Rhinoは、特に挑戦的なプロジェクトで多くのユーザーの方に選んでいただけるツールになりました。2019年公開の中国のSF映画、流転の地球(The Wandering Earth)では本物そっくりの宇宙服を含め、多くの特殊アイテムや衣装がRhinoを使って実現されました。
メイン製作チームの1つ、Studio MDI が小道具のデザインや構造設計でRhinoをどう使ったのかや、映画の物理的オブジェクトを作り出し、撮影につなげた様子を教えてくださいました。
Li Jian は Studio MDI で宇宙服を担当したデザイナーで、チームはアニメーションとインダストリアルデザインとの共同作業だったと説明しています。
流転の地球 のようなプロジェクトでは、最初に監督と美術班が設定や参考資料を提供します。その後 Studio MDI と話し合いながら焦点はいくつかの手書き原稿に絞られ、監督の承認を得てインダストリアルデザイナーが作業に入ります。
Li Jian のコメント: "プロジェクトはいずれ俳優が身に付ける実物を作り出すことになり、多くのアクションやクローズアップと連携することにもなるため一般的に使われる従来の映画やテレビ業界のソフトは十分でなく、デザインのフォローにRhinoを使います。"
"2Dのスケッチを3Dモデリングにして使えるオブジェクトをどう作り出し、大きなスクリーンに自然な光と影、さらに細部まで映せるようにするかは大きな課題です。監督の非常に厳しい要求にも応える必要があり、SF小道具の極度な光と影の関係は監督のこだわりの目に左右されています。ですから多くの小道具、特に宇宙服のデザインのモデリングプロセスでは、Rhino 6 のSubD機能を多用します。Rhinoで基本ジオメトリとエッジをフィレットするコマンドを避けられるよう、丸みのあるエッジは可能な限り高次サーフェスを使い、巨大スクリーンで動かした時に自然な光を影の変化を映し出すことができるようにします。

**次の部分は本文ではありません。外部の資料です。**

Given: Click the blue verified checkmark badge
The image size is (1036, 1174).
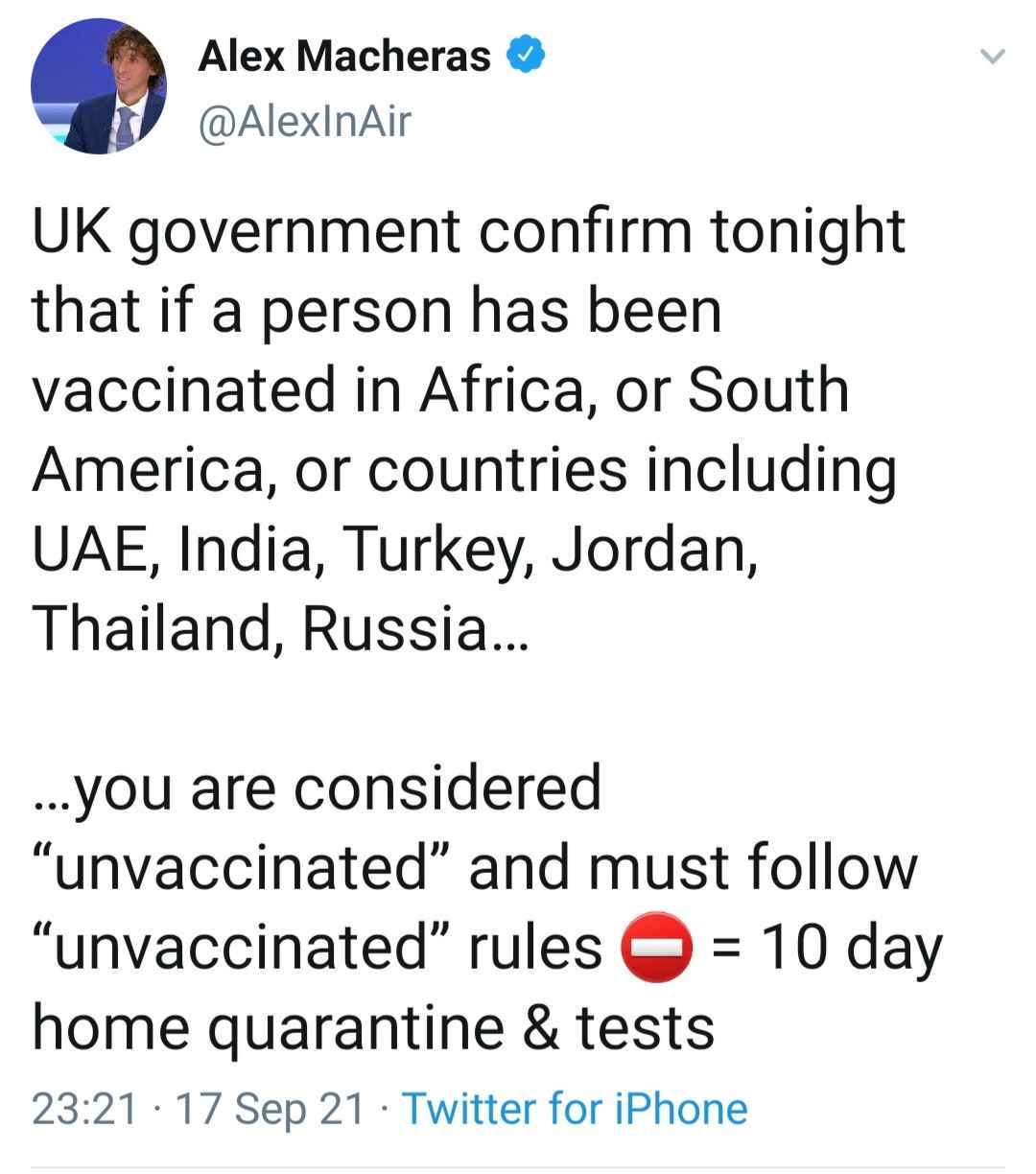Looking at the screenshot, I should coord(525,59).
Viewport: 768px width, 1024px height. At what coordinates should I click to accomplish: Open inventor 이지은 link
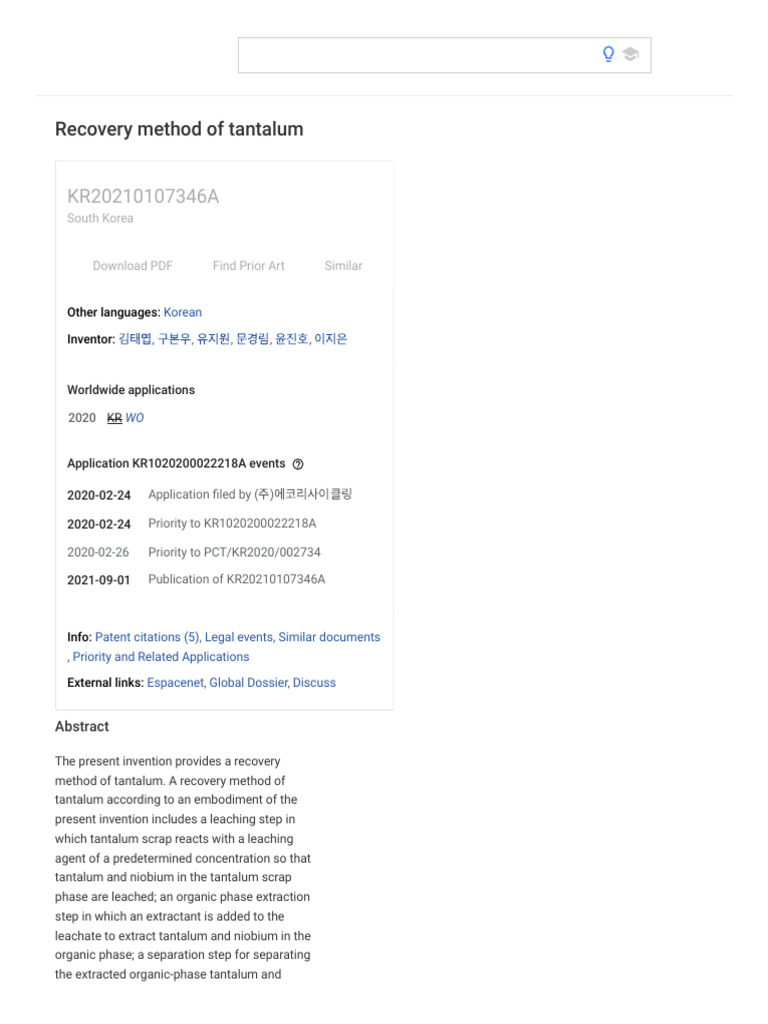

" Li Jian は続けました。
"宇宙服は俳優の体にフィットし、演技中の動きを妨げてはいけません。現実と同じように開発する必要があり、製品のように人間工学的視点から膨大な調査やテスト、見本の製造を続け、試作した宇宙服は俳優に試着を依頼し、どんな体格にも合わせます。ライト、通信、着用手順、換気システム等、クリアしなければならない機能がたくさんあり、基本的には実際の製品の開発プロセスに従っていますが、時間も予算も非常に厳しいですから、課題は本当に山積しています。"
Li Jian はこう言いました。"Rhinoを使って非常に多くの構造設計を自分達で行う必要があり、一番難しいのはトランスミッションの機械設計です。透明なカバーは撮影中に何度も開閉する必要がありますから、メカニカルトランスミッションを使って問題を解決する必要がありました。幸い、チームにはにはしっかりした機械設計がベースの工業デザインの経歴があり、デザインの作業中はRhinoのテクニカルサポートがギアセットを間に合わせられるようプラグインを提供してくれました。"
“他にも多くの機械構造があり、いくつかはカメラに映る必要がないとはいえ、関連する構造は実際の製品に準じてデザインされました。機械が専門ではない私達にとってまだかなり難しいですが、Rhinoでの干渉の検出やメカニカルトランスミッションのシミュレーションは非常に大きな役割を果たしました。”
"Rhinoは従来のアニメの特殊効果やエンジニアリングのソフトと違ってモデリングと実装の間ぐらいにあり、一番適切な選択です。Rhinoがなければ、この非常に困難なプロジェクトでこれほどの成功を収めるとは想像もできないでしょう。"
上の写真中央でテストを行っているのが Li Jian です。
Studio MDI は映画やテレビのフィジカルエフェクトをデザイン/制作するチームで、Li Jian の元教え子が設立しました。
この記事の画像は全て Li Jian および Studio MDI に提供していただいたものです。